If to is a malicious contract, it could re-enter distributeReward during the .call, before the balance is updated. The require(balanceOf[owner] >= amount) check would pass again because the balance has not been decreased yet. The attacker could drain the entire reward pool.

"Your contract does not have this bug because you are not making external calls," Marcus says. "But you need to internalize the pattern now, because you will write contracts that do make external calls. Always: checks first, then state changes, then external interactions."

Lesson 5: Learn the Checks-Effects-Interactions pattern before you need it. The pattern is simple — validate inputs, update state, then interact with external contracts — but violating it has caused hundreds of millions of dollars in losses across the Ethereum ecosystem.

The Final Deployment

Priya deploys the corrected contract to Sepolia. She verifies it on Etherscan using Hardhat's verification plugin. She writes a deployment report documenting the contract address, constructor arguments, compiler version, and optimizer settings. Marcus approves the deployment for the team demo.

The total time: four days for a "simple" ERC-20 token with one custom function. But Priya has learned lessons that no tutorial teaches:

1. Development environment configuration is not trivial — version mismatches between compiler, framework, and libraries cause real delays
2. Testing in an isolated environment (Remix, local Hardhat) does not catch deployment and configuration issues
3. Secret management is a day-one concern, not an afterthought
4. Deployed code is permanent — every bug is forever
5. Security patterns (zero-address checks, Checks-Effects-Interactions) must be habitual, not aspirational

Postscript: Three Months Later

Three months into the job, Priya reviews code from a new hire who has written a staking contract. She spots a missing zero-address check in the stake function and a potential reentrancy vector in the withdraw function. She flags both in the code review. The new hire asks, "How did you catch those so fast?"
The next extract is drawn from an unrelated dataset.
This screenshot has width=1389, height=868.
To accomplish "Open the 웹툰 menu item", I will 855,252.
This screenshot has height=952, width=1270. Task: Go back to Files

"I made those exact mistakes," Priya says. "On my first contract."

Discussion Questions

1. Priya's four-day timeline for a simple ERC-20 token might seem slow, but experienced smart contract developers often cite similar timelines for their first deployment. Why does smart contract development have a steeper learning curve than traditional web development, even for experienced programmers?

2. Marcus caught the private key exposure within minutes. What organizational practices could prevent this from happening in the first place? Consider: CI/CD pipeline checks, pre-commit hooks, onboarding checklists, and repository scanning tools.
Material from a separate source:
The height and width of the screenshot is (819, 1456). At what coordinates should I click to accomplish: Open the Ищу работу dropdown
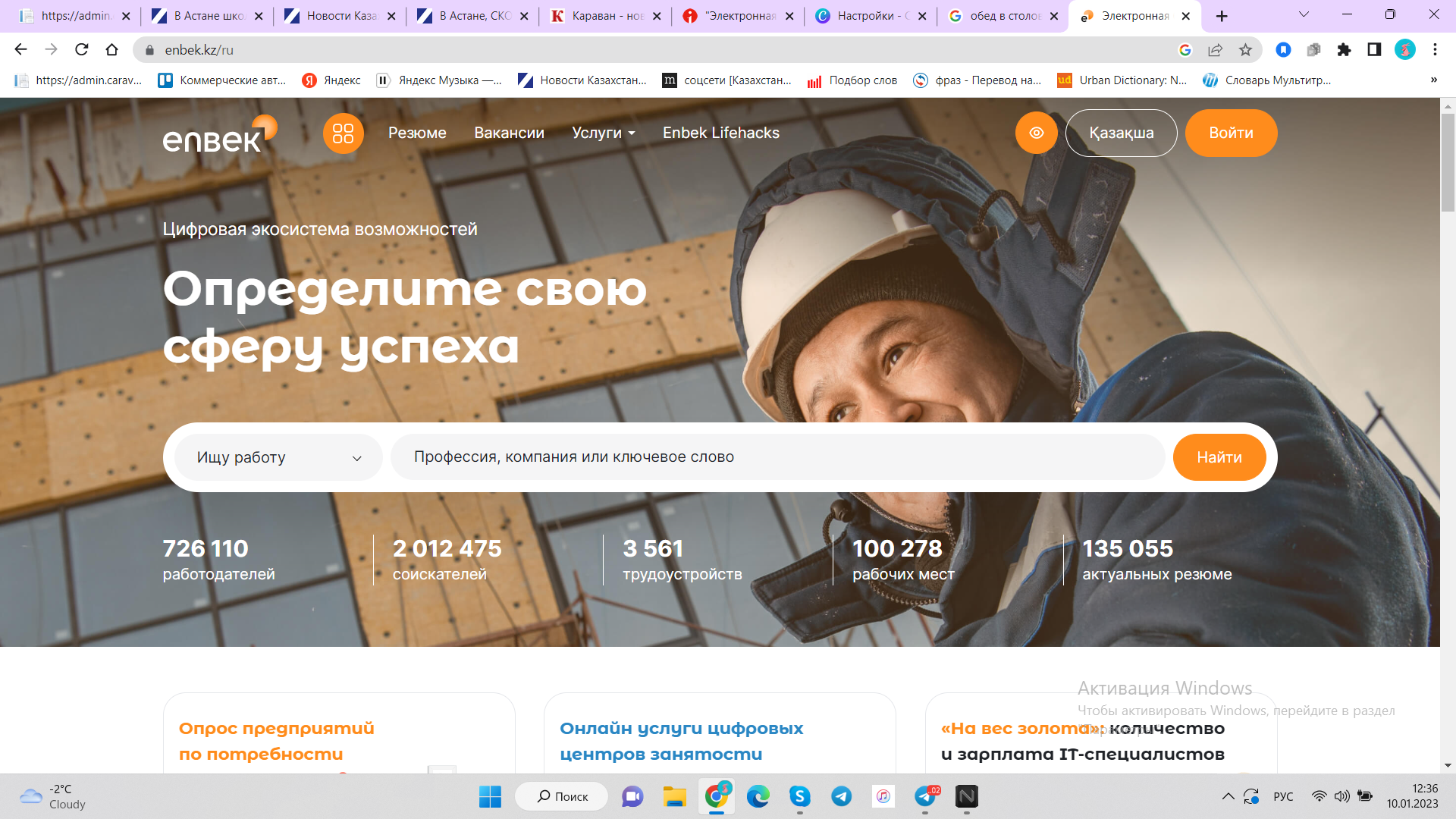click(x=278, y=457)
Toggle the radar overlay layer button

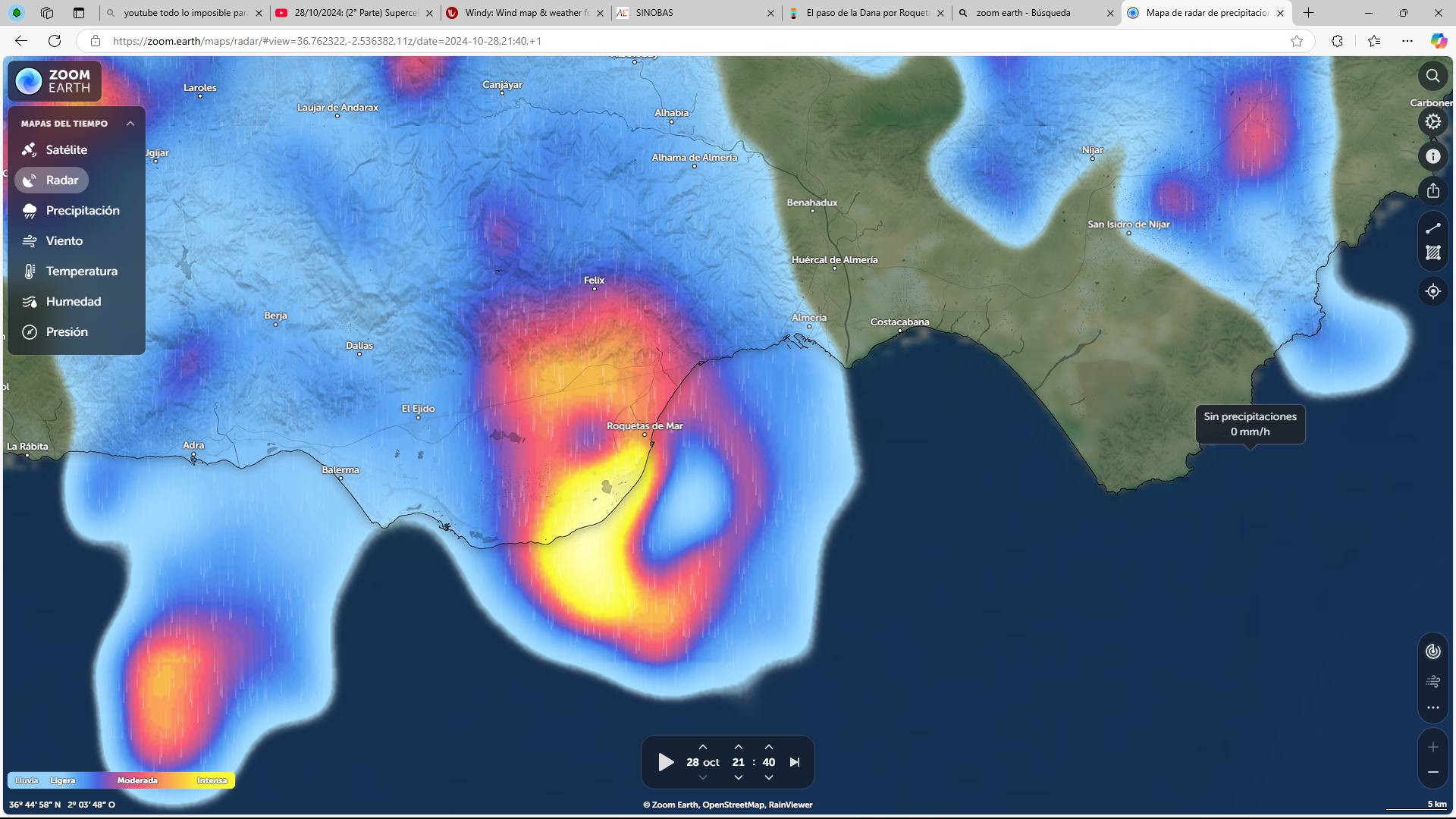pos(1432,651)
3. The immutability of deployed contracts means that Priya's buggy first deployment lives on Sepolia forever. In what ways is immutability a feature rather than a bug? In what ways is it genuinely problematic? How do proxy patterns (which we will study in Chapter 14) attempt to address this tension?

4. Priya learned the Checks-Effects-Interactions pattern from a code review conversation. How would you structure a training program for junior smart contract developers to ensure they learn security patterns before deploying to production? What role should formal verification, static analysis tools, and security audits play?

5. Compare Priya's development workflow (Remix prototype, then Hardhat, then testnet, then mainnet) to a typical web development workflow (local development, staging environment, production). What are the analogies and where do they break down?